Saved entries:

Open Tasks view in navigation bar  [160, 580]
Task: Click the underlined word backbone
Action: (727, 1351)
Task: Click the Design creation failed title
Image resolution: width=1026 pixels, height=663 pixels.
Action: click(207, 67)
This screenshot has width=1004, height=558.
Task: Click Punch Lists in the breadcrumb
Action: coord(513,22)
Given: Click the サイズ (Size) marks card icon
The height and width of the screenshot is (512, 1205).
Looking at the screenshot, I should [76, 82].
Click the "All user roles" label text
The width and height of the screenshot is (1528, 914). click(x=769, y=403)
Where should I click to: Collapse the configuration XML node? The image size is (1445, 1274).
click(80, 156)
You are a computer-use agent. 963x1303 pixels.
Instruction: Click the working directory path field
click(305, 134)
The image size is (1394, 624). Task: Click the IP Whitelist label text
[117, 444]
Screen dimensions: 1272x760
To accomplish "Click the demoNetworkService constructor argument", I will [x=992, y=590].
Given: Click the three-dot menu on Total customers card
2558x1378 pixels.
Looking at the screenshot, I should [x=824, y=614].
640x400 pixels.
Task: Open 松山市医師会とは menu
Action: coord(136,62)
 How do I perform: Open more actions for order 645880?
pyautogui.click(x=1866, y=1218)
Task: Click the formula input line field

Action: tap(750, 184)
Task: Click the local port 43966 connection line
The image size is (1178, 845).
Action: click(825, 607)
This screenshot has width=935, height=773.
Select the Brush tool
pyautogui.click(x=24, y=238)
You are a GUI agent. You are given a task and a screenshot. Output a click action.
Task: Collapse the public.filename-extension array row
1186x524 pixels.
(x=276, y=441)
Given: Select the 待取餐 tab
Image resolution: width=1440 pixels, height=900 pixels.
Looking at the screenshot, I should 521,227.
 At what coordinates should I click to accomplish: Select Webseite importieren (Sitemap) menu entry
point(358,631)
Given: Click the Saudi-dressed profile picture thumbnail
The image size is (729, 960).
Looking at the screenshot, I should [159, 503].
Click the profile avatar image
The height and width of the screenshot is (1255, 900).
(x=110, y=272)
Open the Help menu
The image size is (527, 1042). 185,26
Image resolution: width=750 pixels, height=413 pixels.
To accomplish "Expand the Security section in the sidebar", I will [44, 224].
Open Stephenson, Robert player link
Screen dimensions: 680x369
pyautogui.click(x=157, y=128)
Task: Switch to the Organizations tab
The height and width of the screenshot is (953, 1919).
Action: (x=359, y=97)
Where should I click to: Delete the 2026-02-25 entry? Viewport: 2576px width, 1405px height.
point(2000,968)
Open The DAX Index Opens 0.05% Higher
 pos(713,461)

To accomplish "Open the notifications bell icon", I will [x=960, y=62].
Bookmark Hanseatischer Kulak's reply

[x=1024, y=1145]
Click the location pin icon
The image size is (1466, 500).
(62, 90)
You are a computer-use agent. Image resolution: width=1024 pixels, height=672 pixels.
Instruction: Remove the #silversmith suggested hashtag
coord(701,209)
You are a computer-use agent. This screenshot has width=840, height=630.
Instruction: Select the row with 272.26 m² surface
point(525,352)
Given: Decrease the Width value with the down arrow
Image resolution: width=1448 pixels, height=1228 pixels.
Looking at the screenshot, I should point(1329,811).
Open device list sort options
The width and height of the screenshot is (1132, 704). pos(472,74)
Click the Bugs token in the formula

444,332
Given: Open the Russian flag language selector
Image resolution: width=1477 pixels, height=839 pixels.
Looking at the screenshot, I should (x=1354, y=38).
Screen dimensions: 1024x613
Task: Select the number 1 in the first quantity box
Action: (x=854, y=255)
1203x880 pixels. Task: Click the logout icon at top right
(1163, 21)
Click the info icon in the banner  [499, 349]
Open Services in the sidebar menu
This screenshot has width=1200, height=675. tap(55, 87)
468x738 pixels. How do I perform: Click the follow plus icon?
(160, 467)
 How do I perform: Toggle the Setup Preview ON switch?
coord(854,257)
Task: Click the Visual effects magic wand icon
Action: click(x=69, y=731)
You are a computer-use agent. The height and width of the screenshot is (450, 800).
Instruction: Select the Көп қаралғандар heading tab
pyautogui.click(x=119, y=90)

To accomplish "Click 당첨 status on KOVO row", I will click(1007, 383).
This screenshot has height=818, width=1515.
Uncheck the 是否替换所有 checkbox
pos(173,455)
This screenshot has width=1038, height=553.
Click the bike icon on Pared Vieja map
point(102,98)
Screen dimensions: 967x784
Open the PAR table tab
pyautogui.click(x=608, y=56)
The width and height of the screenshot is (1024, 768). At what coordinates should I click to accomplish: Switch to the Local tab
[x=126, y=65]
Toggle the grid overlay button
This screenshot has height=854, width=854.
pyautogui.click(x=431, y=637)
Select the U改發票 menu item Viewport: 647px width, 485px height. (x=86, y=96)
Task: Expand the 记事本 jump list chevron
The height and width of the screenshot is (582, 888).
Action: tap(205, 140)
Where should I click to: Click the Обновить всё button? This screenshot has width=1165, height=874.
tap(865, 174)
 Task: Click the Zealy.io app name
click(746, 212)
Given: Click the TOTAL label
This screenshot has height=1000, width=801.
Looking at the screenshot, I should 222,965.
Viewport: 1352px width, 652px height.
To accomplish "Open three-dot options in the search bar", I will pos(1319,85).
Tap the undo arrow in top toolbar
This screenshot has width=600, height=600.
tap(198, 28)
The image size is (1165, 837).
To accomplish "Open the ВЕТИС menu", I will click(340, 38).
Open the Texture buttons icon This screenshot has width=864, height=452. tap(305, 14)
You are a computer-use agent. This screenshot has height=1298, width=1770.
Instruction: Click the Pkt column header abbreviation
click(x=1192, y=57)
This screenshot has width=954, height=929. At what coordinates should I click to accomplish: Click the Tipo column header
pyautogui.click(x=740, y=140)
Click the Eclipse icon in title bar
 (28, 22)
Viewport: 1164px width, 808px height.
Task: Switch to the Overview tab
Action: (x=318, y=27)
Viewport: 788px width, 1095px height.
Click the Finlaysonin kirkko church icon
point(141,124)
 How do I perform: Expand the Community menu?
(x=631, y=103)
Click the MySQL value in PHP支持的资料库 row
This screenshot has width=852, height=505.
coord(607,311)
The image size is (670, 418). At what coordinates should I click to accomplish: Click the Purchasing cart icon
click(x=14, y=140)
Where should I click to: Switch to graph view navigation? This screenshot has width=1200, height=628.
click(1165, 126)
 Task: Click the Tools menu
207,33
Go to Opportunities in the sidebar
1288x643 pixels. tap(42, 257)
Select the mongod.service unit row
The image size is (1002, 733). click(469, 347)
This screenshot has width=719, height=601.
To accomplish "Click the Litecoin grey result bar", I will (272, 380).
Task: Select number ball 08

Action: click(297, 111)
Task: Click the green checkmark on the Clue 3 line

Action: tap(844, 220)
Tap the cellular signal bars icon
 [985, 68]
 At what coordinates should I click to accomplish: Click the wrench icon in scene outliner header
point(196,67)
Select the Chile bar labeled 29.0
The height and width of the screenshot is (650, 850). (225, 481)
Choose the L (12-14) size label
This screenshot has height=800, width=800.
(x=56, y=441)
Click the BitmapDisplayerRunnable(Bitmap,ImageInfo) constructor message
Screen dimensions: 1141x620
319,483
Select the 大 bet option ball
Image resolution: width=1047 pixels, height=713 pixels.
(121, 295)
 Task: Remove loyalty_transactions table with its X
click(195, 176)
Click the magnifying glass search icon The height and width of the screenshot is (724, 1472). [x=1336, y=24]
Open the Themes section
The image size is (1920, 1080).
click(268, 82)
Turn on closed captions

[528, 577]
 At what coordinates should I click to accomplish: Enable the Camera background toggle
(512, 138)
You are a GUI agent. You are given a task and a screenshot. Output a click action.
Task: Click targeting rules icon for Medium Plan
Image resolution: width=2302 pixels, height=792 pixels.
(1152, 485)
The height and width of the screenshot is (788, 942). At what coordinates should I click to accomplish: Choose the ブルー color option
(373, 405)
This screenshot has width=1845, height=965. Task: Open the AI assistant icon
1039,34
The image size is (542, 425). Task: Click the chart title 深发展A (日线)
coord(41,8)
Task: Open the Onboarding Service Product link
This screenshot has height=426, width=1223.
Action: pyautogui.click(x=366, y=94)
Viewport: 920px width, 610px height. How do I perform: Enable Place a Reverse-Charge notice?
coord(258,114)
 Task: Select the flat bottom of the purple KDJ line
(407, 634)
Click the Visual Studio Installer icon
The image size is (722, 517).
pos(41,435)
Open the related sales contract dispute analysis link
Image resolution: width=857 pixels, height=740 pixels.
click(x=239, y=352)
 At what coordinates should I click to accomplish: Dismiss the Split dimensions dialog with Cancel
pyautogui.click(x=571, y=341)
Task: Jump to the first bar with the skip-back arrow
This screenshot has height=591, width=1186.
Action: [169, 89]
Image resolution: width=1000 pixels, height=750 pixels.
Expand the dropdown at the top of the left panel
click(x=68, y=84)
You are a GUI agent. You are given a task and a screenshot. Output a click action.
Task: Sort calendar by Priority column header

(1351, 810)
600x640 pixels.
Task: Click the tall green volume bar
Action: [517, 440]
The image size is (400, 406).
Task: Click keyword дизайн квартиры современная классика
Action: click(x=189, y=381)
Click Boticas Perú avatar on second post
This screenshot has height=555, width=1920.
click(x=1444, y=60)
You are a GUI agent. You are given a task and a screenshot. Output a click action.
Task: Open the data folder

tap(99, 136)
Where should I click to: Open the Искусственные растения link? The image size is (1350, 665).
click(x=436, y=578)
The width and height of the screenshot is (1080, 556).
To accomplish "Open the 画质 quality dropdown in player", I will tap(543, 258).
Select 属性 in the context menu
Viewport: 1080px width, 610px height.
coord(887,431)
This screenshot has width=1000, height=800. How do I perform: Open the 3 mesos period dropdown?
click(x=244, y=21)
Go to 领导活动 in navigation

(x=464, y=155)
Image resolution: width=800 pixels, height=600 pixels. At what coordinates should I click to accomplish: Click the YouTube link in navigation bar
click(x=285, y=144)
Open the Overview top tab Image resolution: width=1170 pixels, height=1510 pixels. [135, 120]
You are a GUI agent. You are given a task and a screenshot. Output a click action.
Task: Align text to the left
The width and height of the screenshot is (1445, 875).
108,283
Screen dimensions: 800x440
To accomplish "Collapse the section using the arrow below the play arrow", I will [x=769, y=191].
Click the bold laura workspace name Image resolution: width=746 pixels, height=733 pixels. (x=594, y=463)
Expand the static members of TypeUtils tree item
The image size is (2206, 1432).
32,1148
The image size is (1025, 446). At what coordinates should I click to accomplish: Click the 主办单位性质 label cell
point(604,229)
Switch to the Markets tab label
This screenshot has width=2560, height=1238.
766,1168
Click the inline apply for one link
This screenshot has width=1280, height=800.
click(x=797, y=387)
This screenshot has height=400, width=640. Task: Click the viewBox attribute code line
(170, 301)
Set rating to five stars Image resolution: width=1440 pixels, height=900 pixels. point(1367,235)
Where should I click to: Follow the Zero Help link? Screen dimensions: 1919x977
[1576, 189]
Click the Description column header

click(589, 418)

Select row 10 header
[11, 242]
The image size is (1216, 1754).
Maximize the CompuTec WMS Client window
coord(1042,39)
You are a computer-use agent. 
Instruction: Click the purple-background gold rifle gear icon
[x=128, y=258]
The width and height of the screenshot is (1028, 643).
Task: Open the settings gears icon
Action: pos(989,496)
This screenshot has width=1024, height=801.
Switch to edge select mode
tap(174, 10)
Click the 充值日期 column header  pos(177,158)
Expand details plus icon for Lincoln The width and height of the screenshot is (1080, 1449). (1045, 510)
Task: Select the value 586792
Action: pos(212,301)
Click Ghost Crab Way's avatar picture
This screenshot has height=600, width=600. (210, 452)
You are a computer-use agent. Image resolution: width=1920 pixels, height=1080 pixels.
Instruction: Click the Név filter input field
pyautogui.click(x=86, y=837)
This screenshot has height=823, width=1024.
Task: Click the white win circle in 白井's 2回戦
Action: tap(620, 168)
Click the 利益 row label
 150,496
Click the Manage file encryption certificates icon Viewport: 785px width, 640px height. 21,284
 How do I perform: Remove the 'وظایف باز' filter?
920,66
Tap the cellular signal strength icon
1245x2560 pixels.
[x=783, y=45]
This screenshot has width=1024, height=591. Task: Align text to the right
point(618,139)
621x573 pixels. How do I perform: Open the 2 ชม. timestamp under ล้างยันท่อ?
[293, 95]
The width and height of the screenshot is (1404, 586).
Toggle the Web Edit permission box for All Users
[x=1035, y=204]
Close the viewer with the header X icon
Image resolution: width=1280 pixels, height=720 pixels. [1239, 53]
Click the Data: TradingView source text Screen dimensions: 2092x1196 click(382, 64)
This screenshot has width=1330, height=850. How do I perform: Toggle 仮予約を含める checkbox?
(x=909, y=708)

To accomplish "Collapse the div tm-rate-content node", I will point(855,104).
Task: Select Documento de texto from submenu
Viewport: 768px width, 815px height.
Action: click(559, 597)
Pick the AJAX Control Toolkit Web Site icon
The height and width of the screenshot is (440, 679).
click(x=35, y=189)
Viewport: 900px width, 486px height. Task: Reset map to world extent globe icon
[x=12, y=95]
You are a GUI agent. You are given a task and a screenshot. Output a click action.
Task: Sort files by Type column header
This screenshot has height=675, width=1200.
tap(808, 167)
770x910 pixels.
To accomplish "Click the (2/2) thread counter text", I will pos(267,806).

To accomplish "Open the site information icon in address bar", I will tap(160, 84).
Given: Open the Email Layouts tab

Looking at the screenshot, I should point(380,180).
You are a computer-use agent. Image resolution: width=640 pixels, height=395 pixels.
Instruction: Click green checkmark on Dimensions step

Prompt: Every line above with the string "arrow" in it needs to be copied.

Result of this exercise:
Given: Decrease the Width value with the down arrow
Tap the undo arrow in top toolbar
Task: Jump to the first bar with the skip-back arrow
To accomplish "Collapse the section using the arrow below the play arrow", I will [x=769, y=191].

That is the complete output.